• APPLY WHAT YOU READ:
a) Please reproduce the Battle of the Raz de Sein text between "This ship was" and "of the engagement.", inclusive, substituting "maneuvered" for "manoeuvred".
b) Carry on the Battle of the Raz de Sein text, starting after its last sentence.

Commanders and leaders
- Alexander Hood †: Louis Lhéritier

Strength
- 1 ship of the line: 1 ship of the line

Casualties and losses
- 22 killed 60 wounded 8 missing: 290 killed or wounded 1 ship of the line captured

= Battle of the Raz de Sein =

1798 battle of the French Revolutionary Wars

The Battle of the Raz de Sein was a single-ship naval engagement of the blockade of Brest during the French Revolutionary Wars between a French and Royal Navy ships of the line on 21 April 1798. The British blockade fleet under Admiral Lord Bridport had sailed from St Helens on 12 April and on the morning of 21 April was crossing the Iroise Passage when sails were spotted to the east. Three ships were detached in pursuit, led by the 74-gun ship of the line HMS Mars under Captain Alexander Hood. As the British ships approached their quarry a third sail was sighted to the southeast close to the coastline and moving north towards Brest.

This ship was the 74-gun Hercule under Ship-of-the-line Captain Louis Lhéritier, newly commissioned at Lorient and sailing to Brest to join the main French fleet and the British squadron immediately changed direction to intercept the new target. Facing overwhelming odds Lhéritier attempted to escape through the narrow Raz de Sein passage, but found the tide against him and so anchored at the mouth of the passage to await the British attack. At 21:15 Mars reached Hercule, coming under heavy fire as Hood manoeuvred into position, bringing his ship crashing alongside the French vessel. For more than an hour the ships fired directly into one another, so close that their guns could not be run out but had to be fired from inside the ships. Damage and casualties were severe on both sides, the latter including Hood who was mortally wounded at the height of the engagement.

Ultimately Hercule was forced to surrender after attempts to board Mars failed. Both ships were battered and burnt, with the French suffering at least 290 casualties and the British 90. Hercule was conveyed to Britain in the aftermath and later repaired and served in the Royal Navy until 1810. Both Lhéritier and the deceased Hood were highly praised for their conduct during the battle, which is noted as being a very rare example during this period of an action between two ships of approximately equal strength without any external influence.

==Background==
During the French Revolutionary Wars the Royal Navy had exerted dominance at sea over its continental rivals, most immediately the French Navy with its principal fleet based at Brest on the Breton coast of the Bay of Biscay. To contain this fleet the British practiced a close blockade strategy; maintaining a fleet off Brest whenever weather conditions permitted to prevent the French fleet from breaking out into the Atlantic Ocean. This blockade force also limited French trade and maritime communications, attacking merchant ships and individual warships seeking to resupply or reinforce the main French fleet. This made French maritime journeys extremely hazardous even in inshore waters: in June 1795 the main French fleet had suffered a defeat at the hands of the blockade force at the Battle of Groix in the approaches to the port of Lorient, while at the action of 13 January 1797 the independently sailing 74-gun ship of the line Droits de l'Homme was driven ashore and destroyed in the approaches to Brest by two frigates of the blockade squadron.

• RECORDED INFORMATION:
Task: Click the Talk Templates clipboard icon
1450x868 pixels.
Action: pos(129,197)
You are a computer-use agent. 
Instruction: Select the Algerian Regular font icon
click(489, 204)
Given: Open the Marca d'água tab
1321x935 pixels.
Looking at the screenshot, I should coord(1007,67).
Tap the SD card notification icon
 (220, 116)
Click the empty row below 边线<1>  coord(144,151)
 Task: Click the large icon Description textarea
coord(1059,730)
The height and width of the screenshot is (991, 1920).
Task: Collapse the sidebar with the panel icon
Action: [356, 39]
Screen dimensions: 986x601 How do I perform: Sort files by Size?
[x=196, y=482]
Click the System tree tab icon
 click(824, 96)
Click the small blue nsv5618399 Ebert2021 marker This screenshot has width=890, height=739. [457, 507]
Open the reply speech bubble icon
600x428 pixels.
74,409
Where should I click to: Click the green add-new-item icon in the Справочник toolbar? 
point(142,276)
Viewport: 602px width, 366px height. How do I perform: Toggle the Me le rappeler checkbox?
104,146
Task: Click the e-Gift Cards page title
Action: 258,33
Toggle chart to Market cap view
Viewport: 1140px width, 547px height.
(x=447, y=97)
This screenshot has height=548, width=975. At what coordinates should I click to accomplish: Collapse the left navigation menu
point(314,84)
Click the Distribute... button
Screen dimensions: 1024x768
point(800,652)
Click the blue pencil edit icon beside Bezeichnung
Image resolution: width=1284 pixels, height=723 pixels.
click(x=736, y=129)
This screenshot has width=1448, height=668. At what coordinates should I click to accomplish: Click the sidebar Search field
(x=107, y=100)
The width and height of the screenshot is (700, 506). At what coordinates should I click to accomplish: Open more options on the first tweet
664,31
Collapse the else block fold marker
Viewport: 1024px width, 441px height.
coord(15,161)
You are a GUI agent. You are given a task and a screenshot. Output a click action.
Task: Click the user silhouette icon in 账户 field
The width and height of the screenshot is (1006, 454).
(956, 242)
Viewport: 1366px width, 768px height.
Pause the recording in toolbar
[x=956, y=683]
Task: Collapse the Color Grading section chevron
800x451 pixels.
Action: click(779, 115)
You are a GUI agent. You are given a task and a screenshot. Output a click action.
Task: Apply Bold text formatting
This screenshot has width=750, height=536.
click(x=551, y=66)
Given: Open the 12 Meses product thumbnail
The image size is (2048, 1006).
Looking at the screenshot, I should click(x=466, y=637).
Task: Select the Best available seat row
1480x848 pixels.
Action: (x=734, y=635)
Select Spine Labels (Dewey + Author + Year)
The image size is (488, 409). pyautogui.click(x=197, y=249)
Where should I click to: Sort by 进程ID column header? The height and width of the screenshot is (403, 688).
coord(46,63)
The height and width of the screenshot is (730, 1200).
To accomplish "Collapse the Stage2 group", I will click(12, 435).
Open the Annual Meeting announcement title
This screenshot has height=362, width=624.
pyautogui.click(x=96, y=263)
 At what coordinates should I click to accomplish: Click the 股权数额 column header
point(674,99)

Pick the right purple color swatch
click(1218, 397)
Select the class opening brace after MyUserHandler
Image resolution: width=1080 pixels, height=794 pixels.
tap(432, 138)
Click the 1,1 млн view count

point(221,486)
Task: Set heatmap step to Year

• TASK RESPONSES:
a)
This ship was the 74-gun Hercule under Ship-of-the-line Captain Louis Lhéritier, newly commissioned at Lorient and sailing to Brest to join the main French fleet and the British squadron immediately changed direction to intercept the new target. Facing overwhelming odds Lhéritier attempted to escape through the narrow Raz de Sein passage, but found the tide against him and so anchored at the mouth of the passage to await the British attack. At 21:15 Mars reached Hercule, coming under heavy fire as Hood maneuvered into position, bringing his ship crashing alongside the French vessel. For more than an hour the ships fired directly into one another, so close that their guns could not be run out but had to be fired from inside the ships. Damage and casualties were severe on both sides, the latter including Hood who was mortally wounded at the height of the engagement.

b)
On 12 April 1798 the British blockade fleet under the command of Admiral Lord Bridport sailed from its winter anchorage at St Helens on the Isle of Wight for the Breton coast. Bridport mustered ten ships of the line to maintain the watch on Brest, although detachments of the fleet had been cruising in the region since 25 January and with notice he could call on 28 ships of the line. The French fleet had suffered a series of setbacks in the early years of the war: in addition to the losses at Groix, seven ships had been lost at the Glorious First of June in 1795 and more were wrecked during the failed Croisière du Grand Hiver operation of 1795 and the Expédition d'Irlande in 1796. To replenish these losses, the French Navy was building new ships at its major fleet bases and in April 1798 a ship had been commissioned at Lorient: Hercule, a 74-gun ship of 1,876 tons burthen launched in July 1797. Commanded by the experienced Ship-of-the-line Captain Louis Lhéritier, a veteran of the Glorious First of June, she had a crew of 680 men, 20 short of a full complement.

==Pursuit==

On 20 April Lhéritier was ordered to take Hercule on her maiden voyage, the short journey northwest along the coast to join the main fleet under Vice-Admiral Morard de Galles at Brest, where the crew would be augmented to reach the full complement. On board were surplus naval supplies, including a full set of rigging for a ship of the line, from the destroyed ship Quatorze Juillet which had caught fire at Lorient earlier in the month. Lhéritier's crew were inexperienced and he did not intend to seek action, remaining close to the coastline during the first day of the journey. As his ship crossed Audierne Bay between Point Penmarc'h and the Pointe du Raz however sails were sighted to the northwest.

These sails belonged to three ships of Bridport's fleet. At 11:00 on 21 April the British fleet had been cruising in the Iroise Passage when two sails were sighted approximately 12 nmi to the east. Bridport ordered his three most easterly ships to detach and investigate the sails: the 74-gun ships of the line HMS Mars under Captain Alexander Hood, HMS Ramillies under Captain Henry Inman and the 38-gun frigate HMS Jason under Captain Charles Stirling. The strong winds favoured the large ships of the line as they pursued the strange sails, which were identified as French, until at 14:00 they were pulling abreast of them when a third sail was sighted about 15 nmi to the southeast, sailing close to the shore.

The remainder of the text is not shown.